**Rows**
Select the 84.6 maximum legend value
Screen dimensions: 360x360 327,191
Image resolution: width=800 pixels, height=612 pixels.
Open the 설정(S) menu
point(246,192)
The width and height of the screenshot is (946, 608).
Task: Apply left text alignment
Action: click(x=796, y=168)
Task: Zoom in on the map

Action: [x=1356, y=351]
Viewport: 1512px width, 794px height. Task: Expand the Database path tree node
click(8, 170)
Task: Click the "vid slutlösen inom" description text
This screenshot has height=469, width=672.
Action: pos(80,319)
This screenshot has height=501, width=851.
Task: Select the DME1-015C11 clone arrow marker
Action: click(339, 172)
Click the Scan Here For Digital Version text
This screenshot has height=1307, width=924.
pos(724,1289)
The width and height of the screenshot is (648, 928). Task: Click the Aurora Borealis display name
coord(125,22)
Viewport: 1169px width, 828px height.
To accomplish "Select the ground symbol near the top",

**Given exercise**
Copy out every line above that contains the string "This". Case counts.

**Complete response**
This screenshot has height=469, width=672.
This screenshot has height=501, width=851.
This screenshot has height=1307, width=924.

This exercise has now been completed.